My lovely wife Anne joined me in developing Driftmoon, and by the end of 2009 we already had a demo available. We were planning on releasing the game soon(ish). But we still didn't have a definite idea of who the main villain actually was, who the player was, or even how the game would start. We took over a year of refining the plot, but it didn't get much further. The story we had going at first just wasn't interesting enough to convince us, and I was devastated... If I could go back to those days, I would say to myself: Get your story together!
Fortunately some very important people liked my work, and I received the 50 000€ Sammon Tekijät Award for making such excellent games. Can you guess what we invested the award money in? Developing Driftmoon, of course!

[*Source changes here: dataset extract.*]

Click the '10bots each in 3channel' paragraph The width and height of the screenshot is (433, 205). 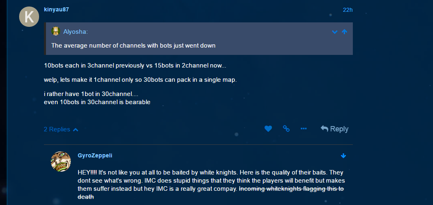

Then one evening, after countless hours of juggling different ideas (when we get going, Anne and I are real idea machines), and even praying about it, the perfect story came to us! It was exhilarating! We immediately started fitting the story into Driftmoon. In a very real sense, about two years ago, we decided to remake the game. But this time we had a story we could both stick to 100%, and it wasn't just any story, it was the perfect story!
Now we had a story worth writing home to your mom about, and we only needed to make a fantastic role playing game that tells the story. I keep telling people that making the game is the easy part, figuring out which game you should be making is the hard part! We kept releasing version after version with new levels, more content. And finally we started getting the kind of results we wanted to hear, people telling us of their own free will how much they enjoyed the game, some people even told us that playing Driftmoon cheered them enough to get through very difficult times. You can't beat the feeling of hearing that your game made a real difference to someone.
By the end of 2012 we had completed the plot, and were getting ready to release the game as soon as possible. But we had a strange problem. A problem of viewpoint. By now we were getting two kinds of feedback, others who loved the game and proudly told us so, and others who kindly mentioned that they were getting vertigo just by looking at the screenshots. It's not always easy to tell people what they really need to hear, and the people who told us about the viewing angle are to be thanked two times over. After finally realizing how many people truly had a real problem with the fully top-down viewpoint, it took us one more month to make it possible to tilt the camera. (Mind you, if you're one of those people who really liked Driftmoon better top-down, you can easily make it happen by pressing Page Up!)
And now Driftmoon is finally complete! It's been a long and eventful journey, with plenty of ups and downs, though gladly we've mostly had fun! We've finally arrived at a game that we can proudly call our own. And what's best, I now share a common hobby with my wife (without whom Driftmoon never could have been)!
Finally, here's a big hug to everyone who has ever helped us, be it by writing about Driftmoon, voting for us at Greenlight, sending us feedback on the game, or just telling your friends! It really means the world to us, and we sincerely hope that we've lived up to your expectations.